通过图形界面查看机械臂的当前的关节状态：

笛卡尔空间规划：

我们可以设置机械臂末端的位姿，并执行运动规划。 注意：机械臂的末端位姿不能随意设置，必须在机械臂的可达范围内。

代码如下：

#include <moveit/move_group_interface/move_group_interface.h>

int main(int argc, char** argv)
{
    ros::init(argc, argv, "move_group_interface_tutorial");
    ros::NodeHandle node_handle;
    ros::AsyncSpinner spinner(1);
    spinner.start();

    // BEGIN_TUTORIAL
    //
    // Setup
    // ^^^^^
    //
    // MoveIt! operates on sets of joints called "planning groups" and stores them in an object called
    // the `JointModelGroup`. Throughout MoveIt! the terms "planning group" and "joint model group"
    // are used interchangably.
    static const std::string PLANNING_GROUP = "gauss_arm";

    // The :move_group_interface:`MoveGroup` class can be easily
    // setup using just the name of the planning group you would like to control and plan for.
    moveit::planning_interface::MoveGroupInterface move_group(PLANNING_GROUP);

    // Getting Basic Information
    // ^^^^^^^^^^^^^^^^^^^^^^^^^
    //
    // We can print the name of the reference frame for this robot.
    ROS_INFO_NAMED("tutorial", "Reference frame: %s", move_group.getPlanningFrame().c_str());

    // We can also print the name of the end-effector link for this group.
    ROS_INFO_NAMED("tutorial", "End effector link: %s", move_group.getEndEffectorLink().c_str());

    // Start the demo

    // Planning to a Pose goal
    // ^^^^^^^^^^^^^^^^^^^^^^^
    // We can plan a motion for this group to a desired pose for the
    // end-effector.
    geometry_msgs::Pose target_pose1;
    // target_pose1.orientation.w = 1.0;
    // target_pose1.orientation.x = 0;
    // target_pose1.orientation.y = 0;
    // target_pose1.orientation.z = 0;
    target_pose1.orientation = tf::createQuaternionMsgFromRollPitchYaw(0,0,0);

    target_pose1.position.x = (double)276/1000;
    target_pose1.position.y = 0;
    target_pose1.position.z = (double)435/1000;
    move_group.setPoseTarget(target_pose1);

    // Now, we call the planner to compute the plan and visualize it.
    // Note that we are just planning, not asking move_group
    // to actually move the robot.
    moveit::planning_interface::MoveGroupInterface::Plan my_plan;

    bool success = (move_group.plan(my_plan) == moveit::planning_interface::MoveItErrorCode::SUCCESS);

    ROS_INFO_NAMED("tutorial", "plan 1 (pose goal) %s", success ? "" : "FAILED");

    // Moving to a pose goal
    // ^^^^^^^^^^^^^^^^^^^^^
    //
    // Moving to a pose goal is similar to the step above
    // except we now use the move() function.
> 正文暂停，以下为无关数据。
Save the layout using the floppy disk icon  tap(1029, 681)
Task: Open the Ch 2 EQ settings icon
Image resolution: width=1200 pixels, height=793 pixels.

Note that
    // the pose goal we had set earlier is still active
    // and so the robot will try to move to that goal. We will
    // not use that function in this tutorial since it is
    // a blocking function and requires a controller to be active
    // and report success on execution of a trajectory.

    /* Uncomment below line when working with a real robot */
    move_group.move();

    ros::shutdown();
    return 0;
}